> _Quoted text_

------------------------------------------------------------

The following equation, which relates the pH of an aqueous solution of an acid to the acid dissociation constant of the acid, is known as the Henderson-Hasselbach equation.

$pH = pk_A + \log_{10} \dfrac{[\text{conjugate base}]}{[\text{weak acid}]}$

The Henderson-Hasselbach equation is derived from the definition of the acid dissociation constant as follows.

Consider the hypothetical compound $HA$ in water.

$HA + H_2O \rightleftharpoons A^- + H_3O^+$

The acid dissociation constant of $HA$ ,

$K_a = \dfrac{[A^-][H_3O^+]}{[HA]}$

$K_a \dfrac{[HA]}{[A^-]} = [H_3O^+]$

Flip the equation around

$[H_3O^+] = K_a \dfrac{[HA]}{[A^-]}$

$\log_{10}[H_3O^+] = \log_{10} K_a + \log_{10} \dfrac{[HA]}{[A^-]}$

Multiply both sides of the equation by -1.

$-\log_{10}[H_3O^+] = -\log_{10} K_a - \log_{10} \dfrac{[HA]}{[A^-]}$

$pH = pK_a - \log_{10} \dfrac{[HA]}{[A^-]}$

$pH = pK_a + \log_{10} \dfrac{[A^-]}{[HA]} \label{HH}$

According to Henderson-Hasselbach equation, when the concentrations of the acid and the conjugate base are the same, i.e, when the acid is 50% dissociated, the $pH$ of the solution is equal to the $pK_a$ of the acid.

------------------------------------------------------------

> _Data entries_
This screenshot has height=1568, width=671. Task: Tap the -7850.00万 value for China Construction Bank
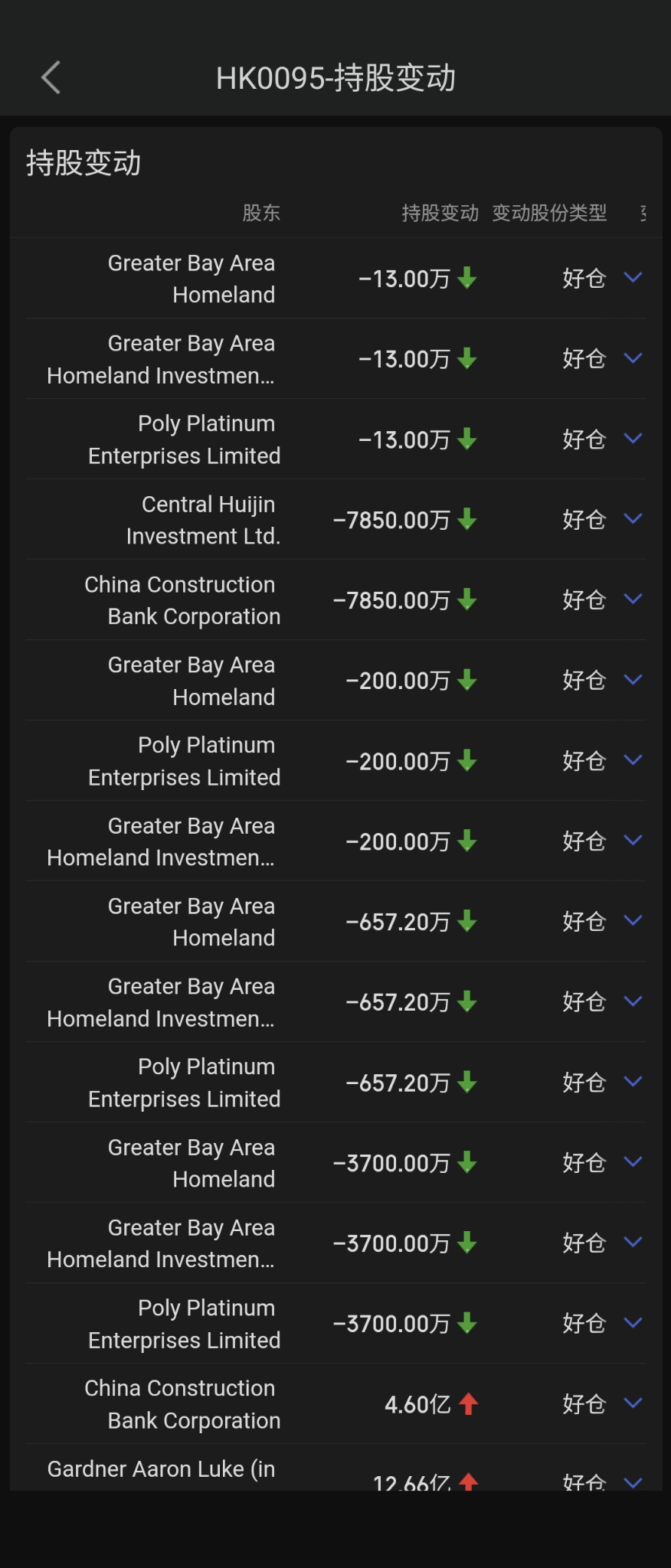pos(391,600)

------------------------------------------------------------

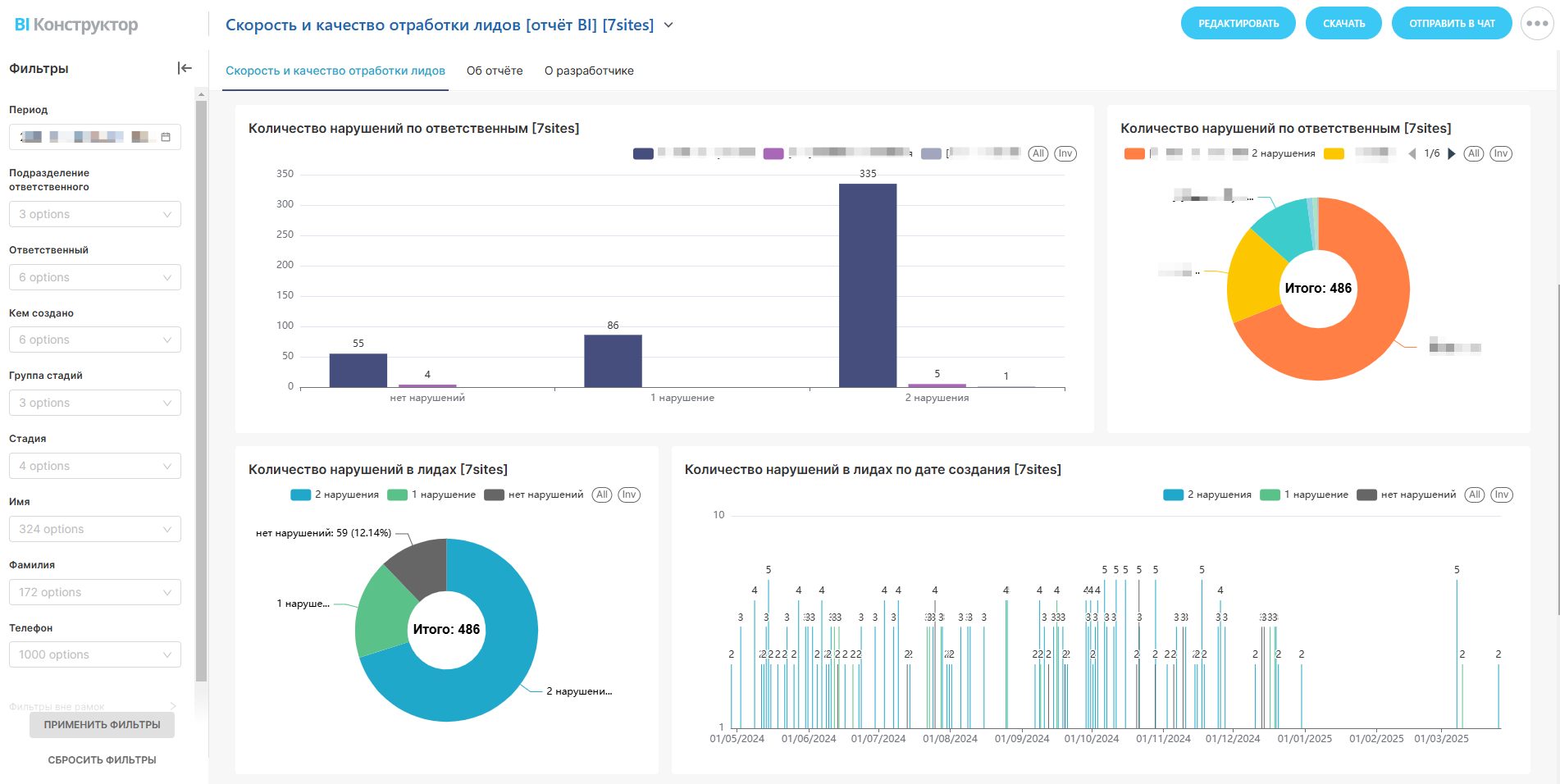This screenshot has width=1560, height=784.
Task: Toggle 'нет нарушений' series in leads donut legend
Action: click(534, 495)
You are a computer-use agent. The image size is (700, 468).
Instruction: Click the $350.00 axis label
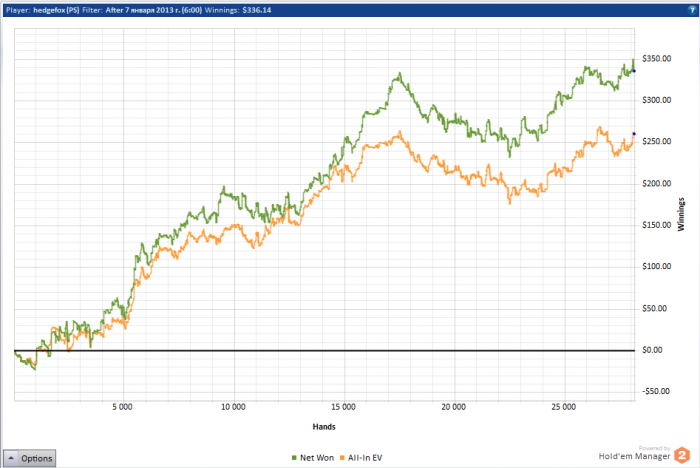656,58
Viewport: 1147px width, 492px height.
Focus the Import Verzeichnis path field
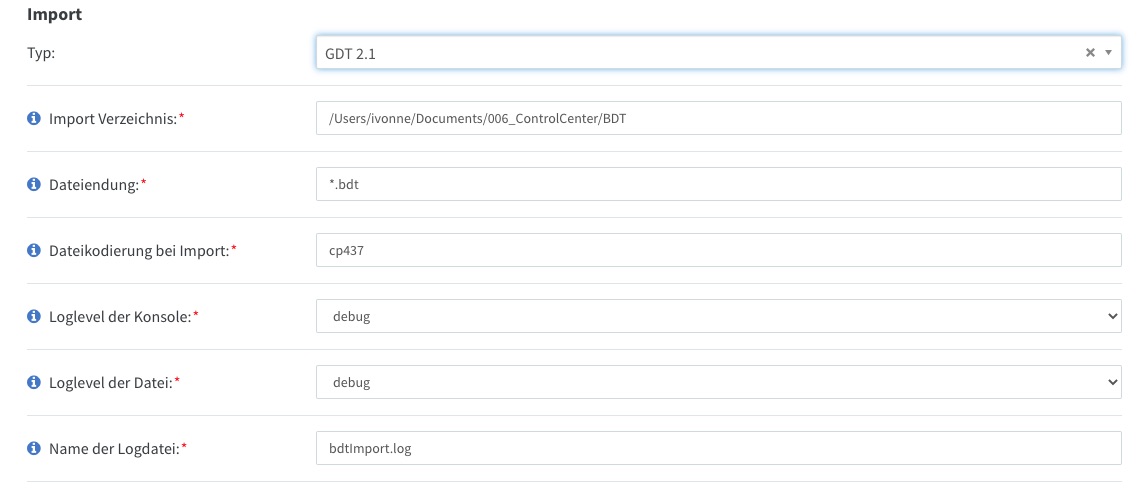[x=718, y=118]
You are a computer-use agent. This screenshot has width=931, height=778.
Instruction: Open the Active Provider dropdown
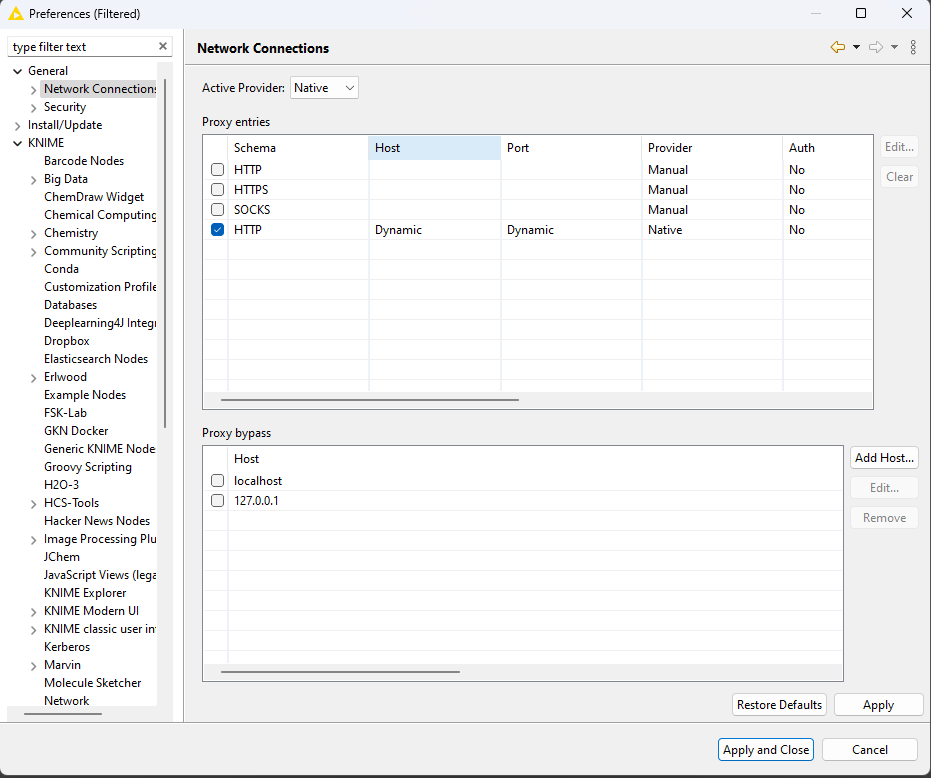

------------------------------------------------------------

> _Required tasks_
1 - Rewrite the passage on the Henderson-Hasselbach equation from "The following equation, which" up to and including "constant as follows.", putting "acidity constant" in place of "acid dissociation constant".
2 - In the passage on the Henderson-Hasselbach equation, what is the pH of the solution equal to when the acid is 50% dissociated?

> _Solutions in order_
1 -
The following equation, which relates the pH of an aqueous solution of an acid to the acidity constant of the acid, is known as the Henderson-Hasselbach equation.

$pH = pk_A + \log_{10} \dfrac{[\text{conjugate base}]}{[\text{weak acid}]}$

The Henderson-Hasselbach equation is derived from the definition of the acidity constant as follows.

2 - The pKa of the acid.